** start of Given data **
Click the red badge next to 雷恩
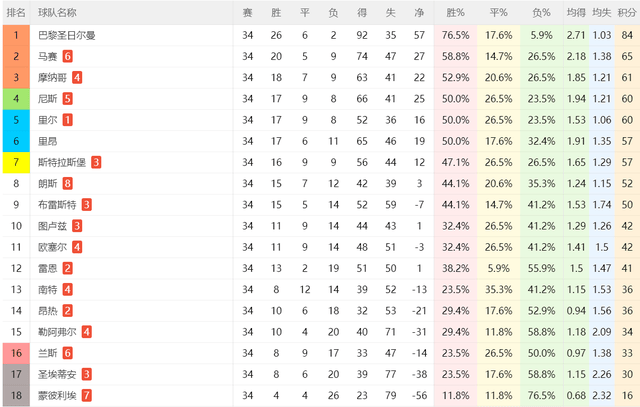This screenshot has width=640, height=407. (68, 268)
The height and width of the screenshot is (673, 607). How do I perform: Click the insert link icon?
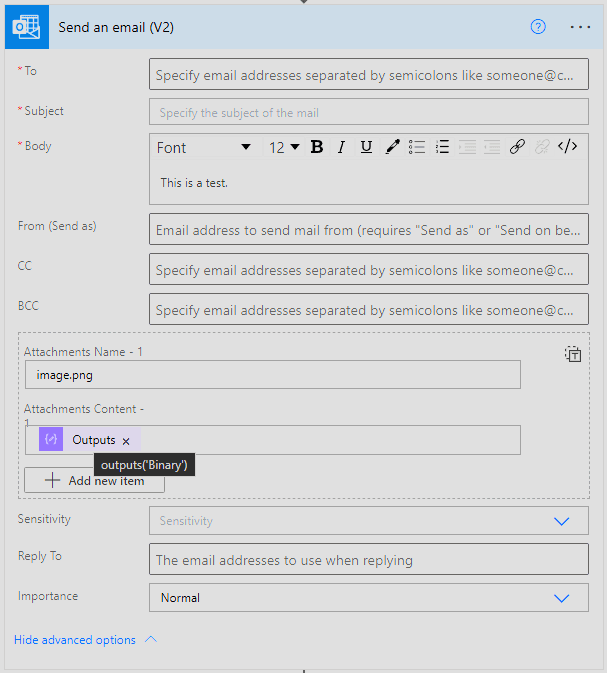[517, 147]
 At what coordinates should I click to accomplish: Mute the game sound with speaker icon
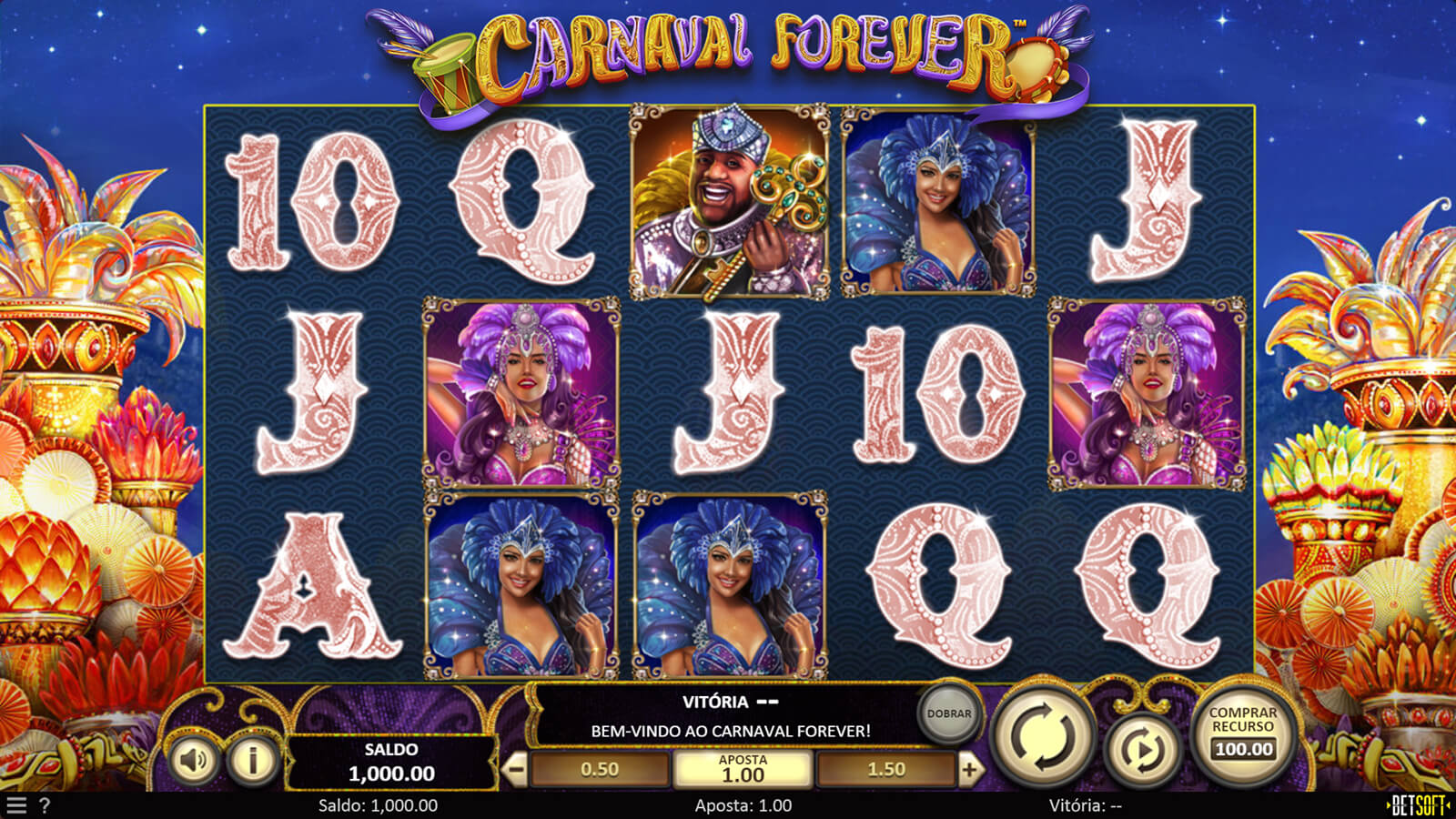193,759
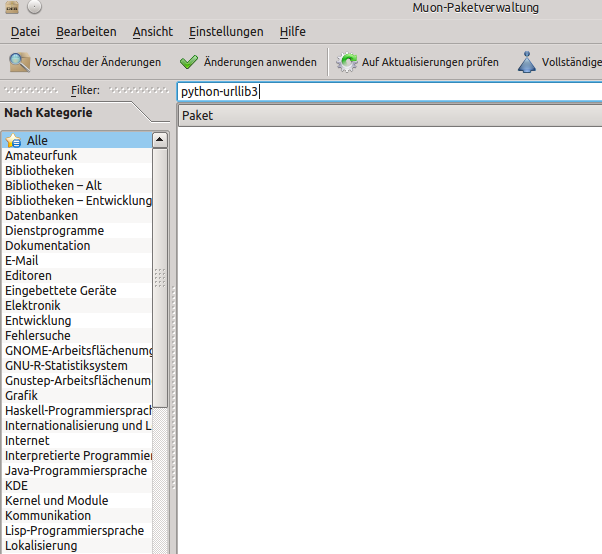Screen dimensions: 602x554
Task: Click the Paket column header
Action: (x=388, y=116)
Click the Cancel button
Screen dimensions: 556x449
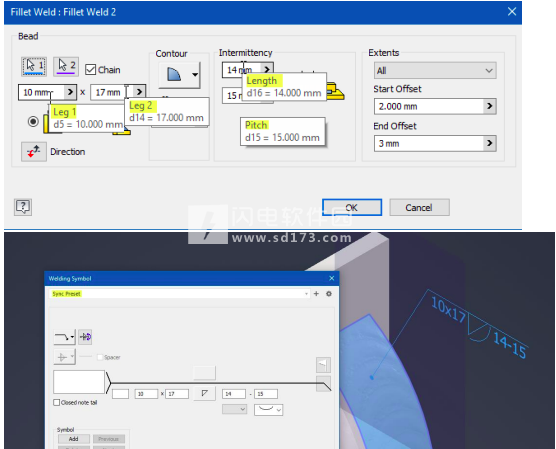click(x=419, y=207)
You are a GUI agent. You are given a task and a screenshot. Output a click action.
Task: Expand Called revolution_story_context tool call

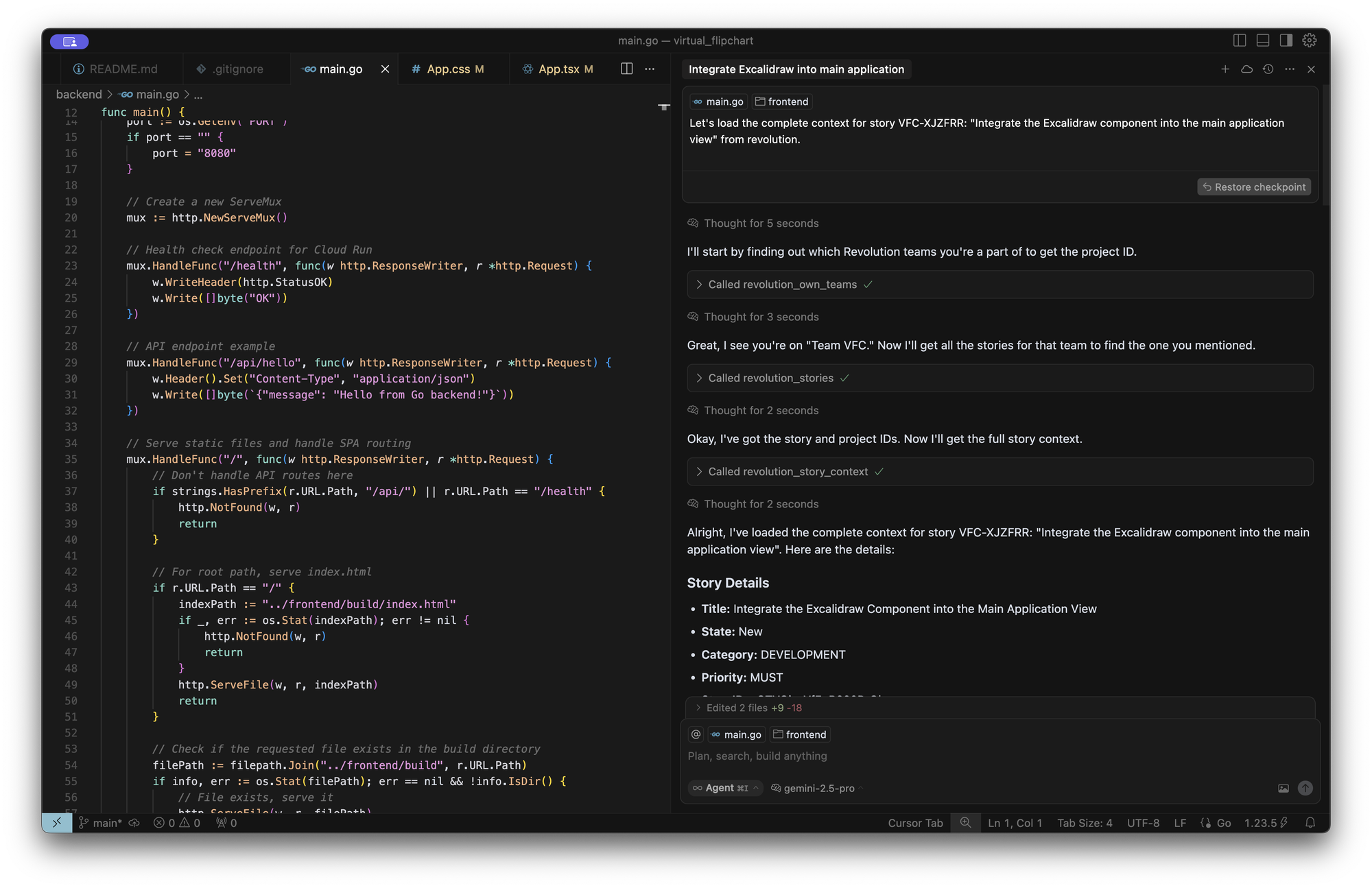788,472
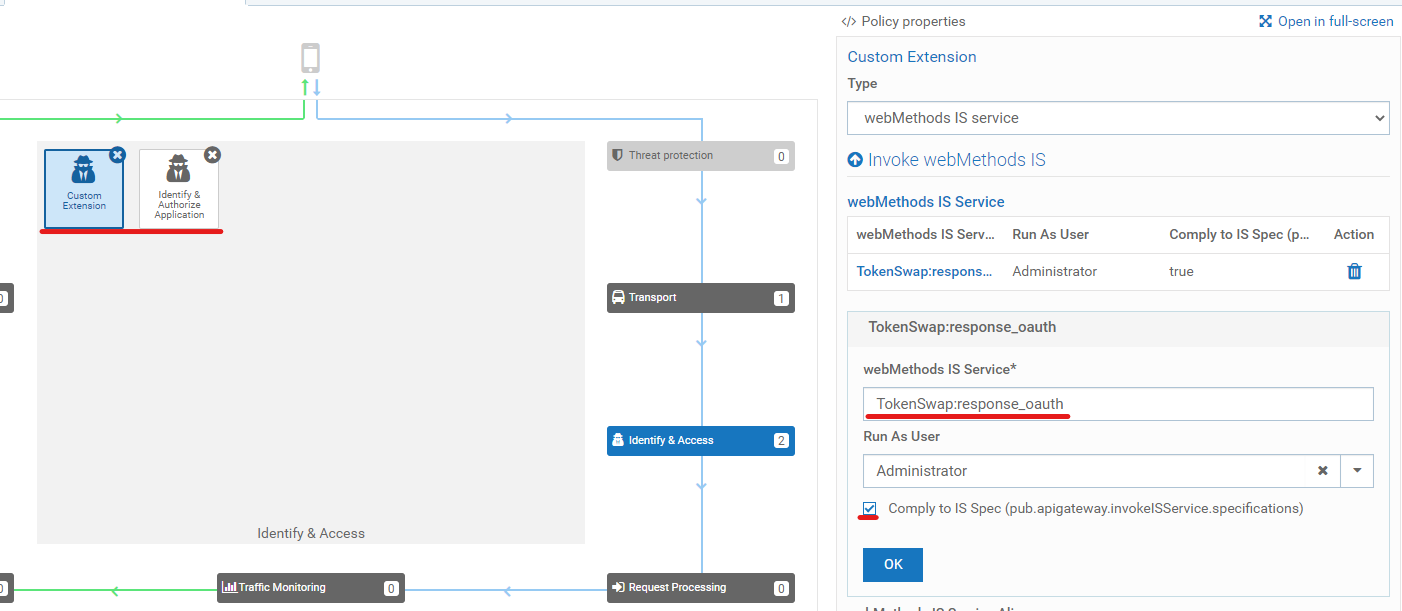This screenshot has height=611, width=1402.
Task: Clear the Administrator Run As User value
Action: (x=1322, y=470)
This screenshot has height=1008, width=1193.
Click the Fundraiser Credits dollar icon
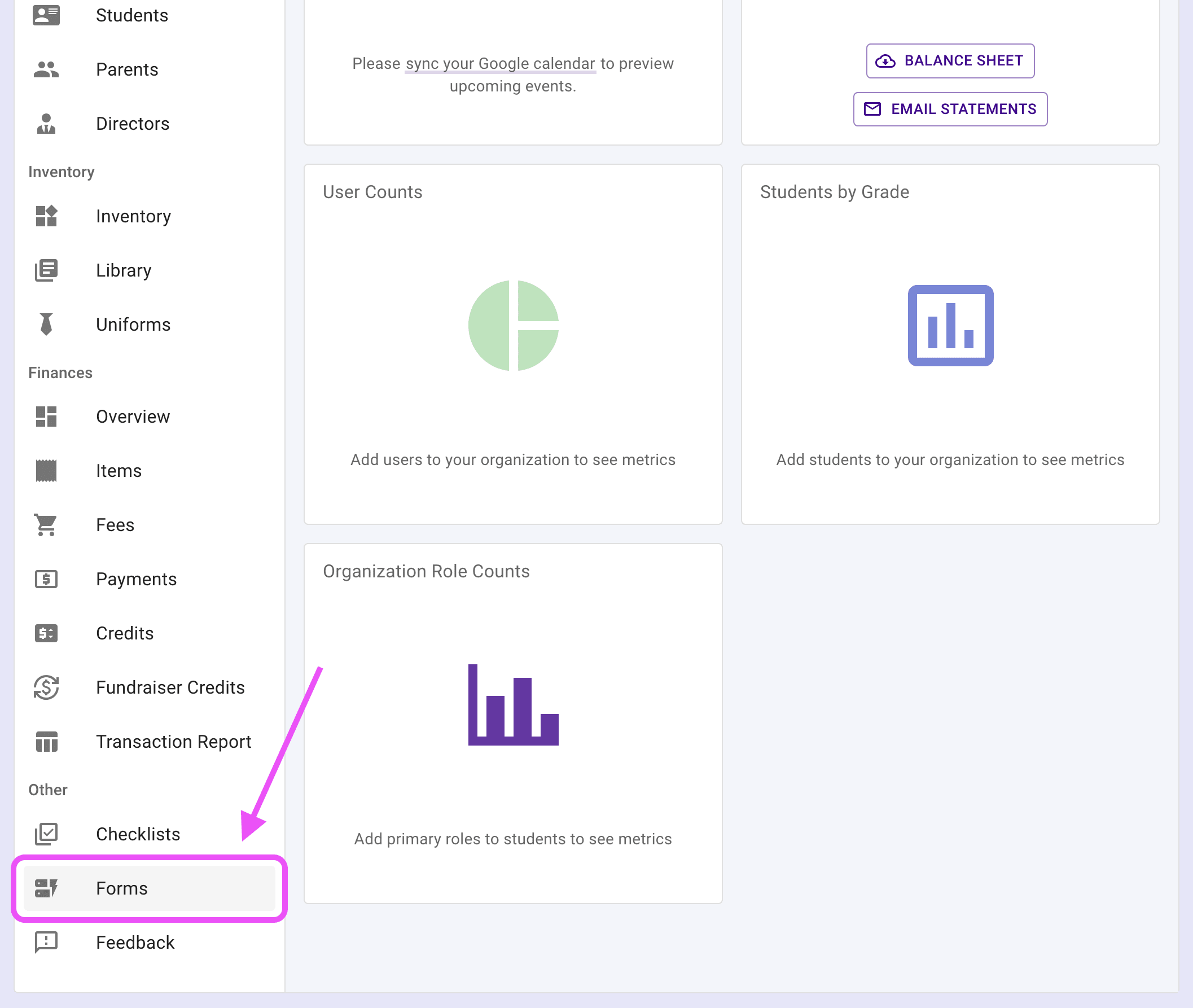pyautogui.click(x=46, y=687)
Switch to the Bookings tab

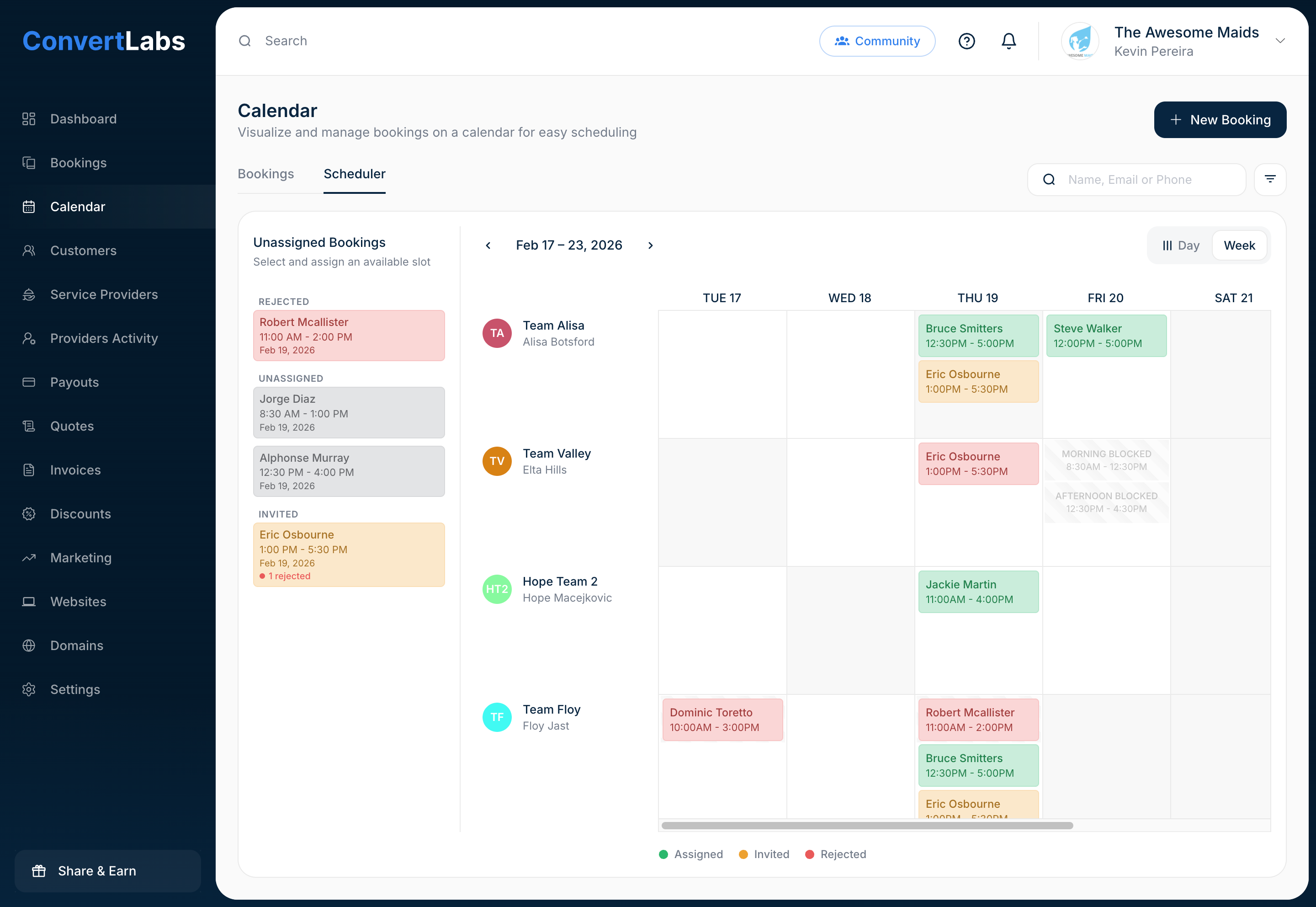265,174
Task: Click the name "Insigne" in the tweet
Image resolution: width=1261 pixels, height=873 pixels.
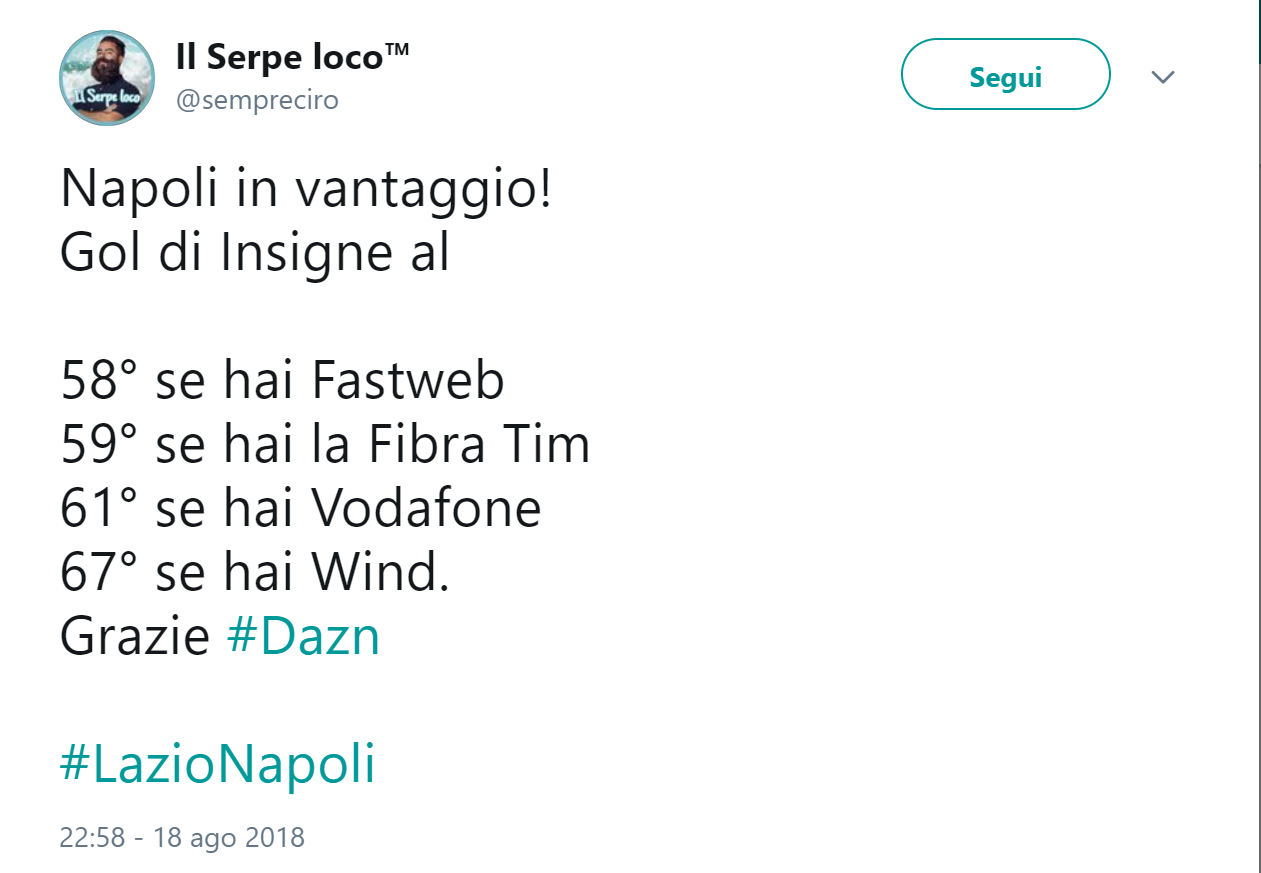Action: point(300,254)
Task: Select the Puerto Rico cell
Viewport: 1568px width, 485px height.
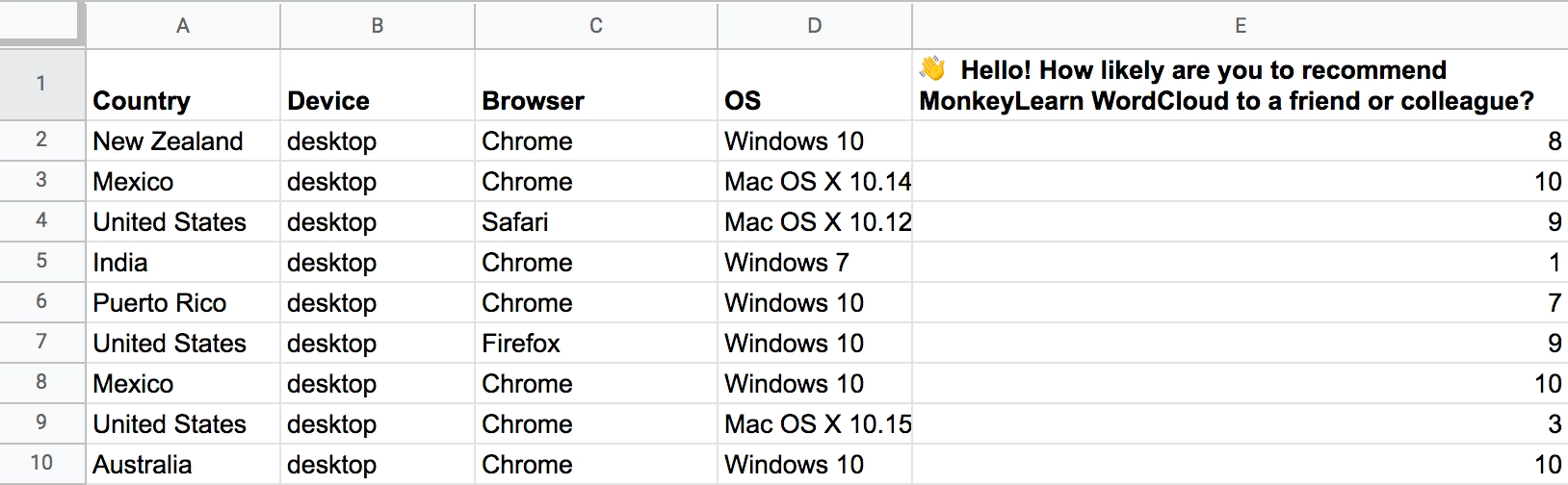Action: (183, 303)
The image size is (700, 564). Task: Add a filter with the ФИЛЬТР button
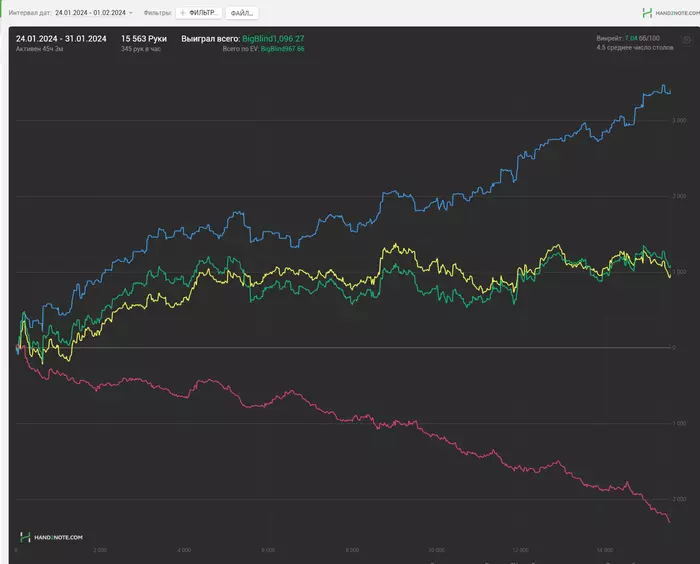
** end of Given data **
What the task requires: Format the listing, from its first line through the line containing "click(x=419, y=207)", as a JSON list of strings with one string per line and no blank lines. Leave the pictures out.

Result of the task:
[
  "Click the red badge next to 雷恩",
  "This screenshot has width=640, height=407. (68, 268)",
  "The height and width of the screenshot is (673, 607). How do I perform: Click the insert link icon?",
  "[517, 147]",
  " At what coordinates should I click to accomplish: Mute the game sound with speaker icon",
  "193,759",
  "Screen dimensions: 602x554",
  "Task: Click the Paket column header",
  "Action: (x=388, y=116)",
  "Click the Cancel button",
  "Screen dimensions: 556x449",
  "click(x=419, y=207)"
]